Rural councils in southern England are calling for government action to halt the destruction of agricultural land, carved up for caravan sites by property developers, reports the Guardian (p5 August 30).

They are urging the Environment Department to investigate the sale and division of low quality agricultural farmland to buyers wanting to build a holiday home or find a permanent site for their caravan, the paper says.

The land, which is sold without planning permission, is left derelict and overgrown, while legal loopholes mean it is unfit for agricultural use, the councils said.

Their fears centre around the activities of Victor Gladwish, a property developer and his VT Property Sales company, who is believed to have just acquired 30 sites which he plans to divide and sell.

Sales literature makes it clear there is no planning permission for the land, but explains the lengthy process involved in removing caravans once installed, the Guardian reports.

Tunbridge Wells BC has applied for an Article 4 directive in respect of Mr Gladwish's 47-acre plot at Green Acres farm near Hawkhurst, a village in Kent, now divided into 147 plots.
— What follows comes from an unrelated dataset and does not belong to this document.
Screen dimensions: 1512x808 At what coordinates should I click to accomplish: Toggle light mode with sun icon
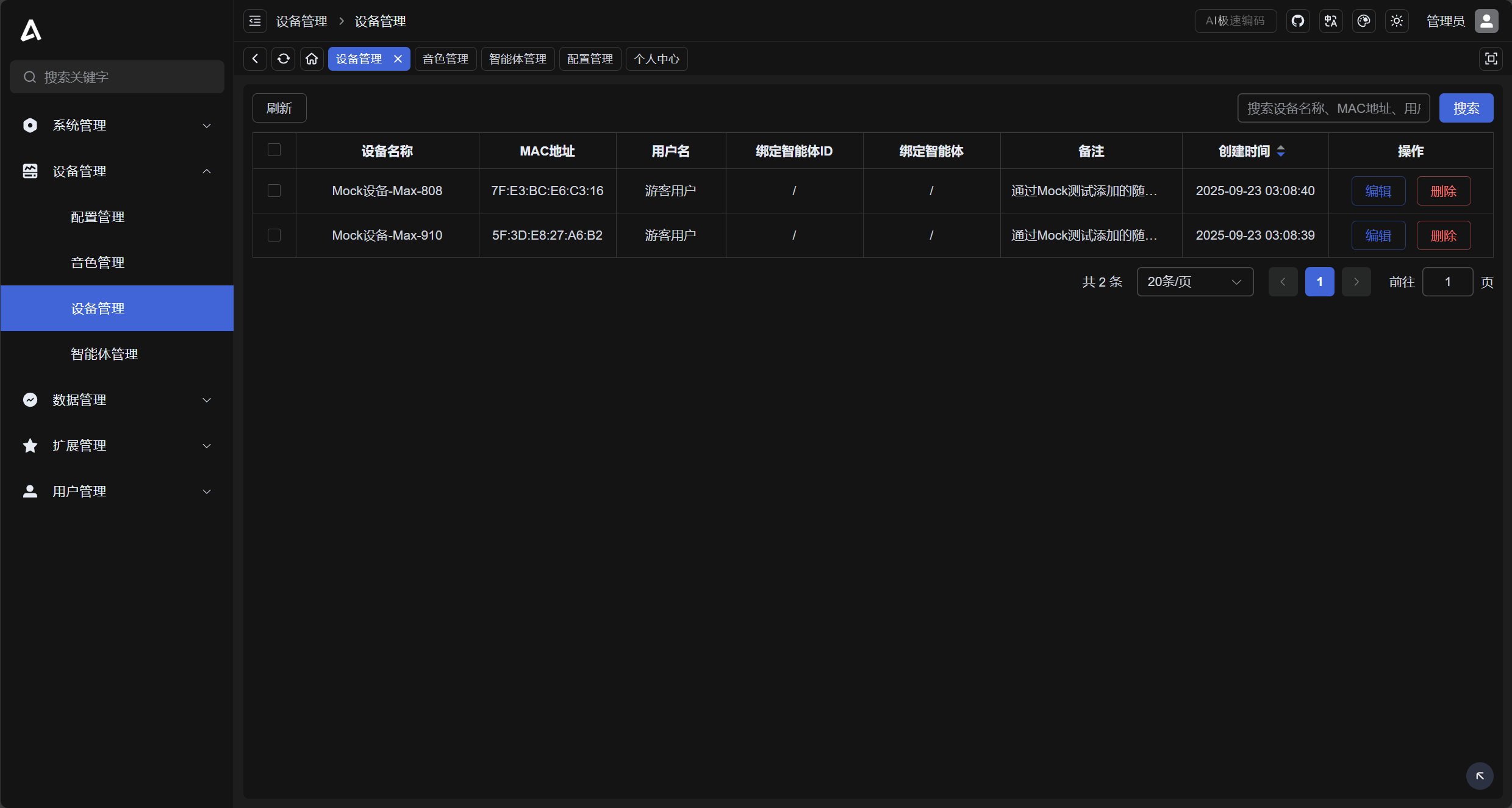(1397, 21)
This will prevent any caravans being placed on the land or any development taking place and individual owners must then be evicted by the court in a process which can take up to two years.

Mr Gladwish said he is not misleading his customers, many of whom are homeless. He said it will take two or three years for the council to remove them and if they pay £1,500 to buy a plot it is equivalent to about £10 a week rent, the Guardian reports.